El Papa Francisco –dice Weigel– está completamente dedicado a lo que Juan Pablo II llamó la Nueva Evangelización, que lleva a la Iglesia a volcarse en su misión evangelizadora; y a cada bautizado, a cambiar de vida para redescubrir su vocación misionera.

“El Papa Francisco es un revolucionario. Pero la revolución que propone no tiene que ver con la economía ni con recetas políticas, sino con la forma de comprenderse así misma la Iglesia: es un giro revitalizador hacia el fervor de Pentecostés y hacia la pasión evangelizadora de la que nació la Iglesia hace dos milenios”. Weigel explica en qué consiste este programa de renovación en su último libro Evangelical Catholicism.

En The Atlantic, Heather Horn hace un paralelismo entre el Papa Francisco y el filósofo social Karl Polanyi, aunque también podría haberlo establecido con cualquiera que piense que la economía está al servicio de las personas y no al revés. En su exhortación, explica Horn, el Papa “no habla de revolución ni de las inexorables fuerzas históricas de que hablan los marxistas. En cambio, Francisco denuncia el completo gobierno del mercado sobre los seres humanos; no su existencia, sino su dominio [sobre las personas].

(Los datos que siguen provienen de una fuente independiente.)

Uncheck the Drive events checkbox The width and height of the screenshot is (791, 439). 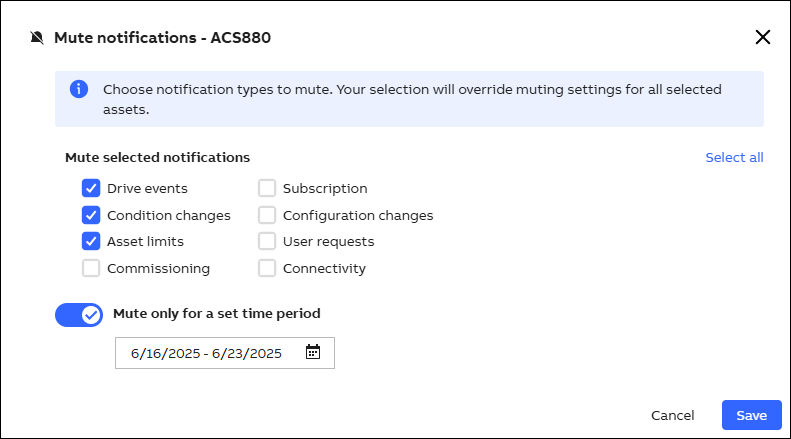coord(91,188)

Francisco logra derribar prejuicios
Más enjundioso es el comentario que ofrece el periodista Peter Blair en un blog de First Things. A Blair también le sorprende el impacto mediático que están teniendo las ideas económicas del Papa. “Hay mucha continuidad entre el pensamiento económico de Benedicto y el de Francisco, pero solo los escritos del segundo han empezado a influir las conversaciones públicas dominantes sobre política y economía en un sentido que el primero no consiguió”.

¿A qué se debe el entusiasmo repentino de la opinión pública con la doctrina social de la Iglesia? Sin duda, dice Blair, el estilo personal del Papa Francisco ha contribuido a que muchos descubran unas enseñanzas que ya estaban ahí y con las que, en el fondo, siempre habían coincidido. En su opinión, ahora el gran reto del Papa es hacer pensar sobre cuestiones que “no están en sintonía con los prejuicios de la gente”.